La censurata violazione del diritto di partecipazione al procedimento amministrativo (art. 7 L. 241/1990) è parimenti infondata, atteso che l'Ambasciata ha ottemperato all'obbligo di comunicazione preventiva, invitando il ricorrente a produrre chiarimenti e documentazione integrativa prima dell'adozione del provvedimento definitivo.
L'ulteriore documentazione successivamente trasmessa è stata valutata, ma ritenuta inidonea a superare le criticità emerse, in particolare riguardo al rischio migratorio.
La sussistenza di tale rischio costituisce elemento decisivo, come riconosciuto dall'art. 21 comma 3 b) Reg. CE 810/2009 e dall'art. 4 co. 3 D.Lgs. 286/1998, che attribuiscono alla rappresentanza diplomatica un ampio margine discrezionale nella valutazione, con onere probatorio a carico del richiedente.
La giurisprudenza consolidata (Consiglio di Stato Sez. IV n. 00911/2018; TAR Lazio R.G. 7585/2019) ribadisce come il richiedente debba dimostrare elementi concreti di stabilità socio-economica nel paese d'origine e vincoli affettivi idonei a garantire il rientro, onere non assolto nel caso in esame.
Su altro e distinto piano di analisi, la dedotta violazione del Codice Comunitario dei Visti è contraddetta dalla piena riconducibilità del diniego alla fattispecie di cui all'art. 21 comma 3 b) Reg. 810/2009, relativa al rischio di immigrazione clandestina.
L'Ambasciata ha correttamente considerato la mancanza di legami sostanziali del ricorrente col -OMISSIS- (oltre alla famiglia d'origine, nessun patrimonio immobiliare o stabilità occupazionale), l'assenza di competenze linguistiche e la natura presumibilmente strumentale dell'offerta di lavoro, peraltro mediata esclusivamente dallo zio residente in Italia, senza contatto diretto col datore.
Tali elementi giustificano il ragionevole dubbio sulla temporaneità del soggiorno, in linea con i parametri valutativi di cui all'art. 4 D.M. 850/2011.
La complessiva infondatezza del ricorso emerge dunque dall'inerenza del provvedimento impugnato ai parametri normativi nazionali e comunitari, nonché dal puntuale riscontro delle risultanze istruttorie.
Pertanto, alla luce dell’analisi di merito sin qui svolta, le argomentazioni del ricorrente risultano destituite di fondamento giuridico e fattuale, in tal modo confermando la piena legittimità dell'operato amministrativo del Ministero resistente.

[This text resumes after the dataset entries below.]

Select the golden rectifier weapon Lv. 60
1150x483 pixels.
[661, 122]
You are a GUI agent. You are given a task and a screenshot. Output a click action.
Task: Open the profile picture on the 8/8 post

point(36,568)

Da ultimo, tenuto conto della peculiarità del caso di specie e della tipologia del contenzioso in esame, le spese di lite possono essere integralmente compensate.
P.Q.M.
il Tribunale Amministrativo Regionale per il Lazio, Sede di Roma, Sezione V Quater, definitivamente pronunciando sul ricorso, come in epigrafe proposto, lo respinge.
Spese compensate.
Ordina che la presente sentenza sia eseguita dall'autorità amministrativa.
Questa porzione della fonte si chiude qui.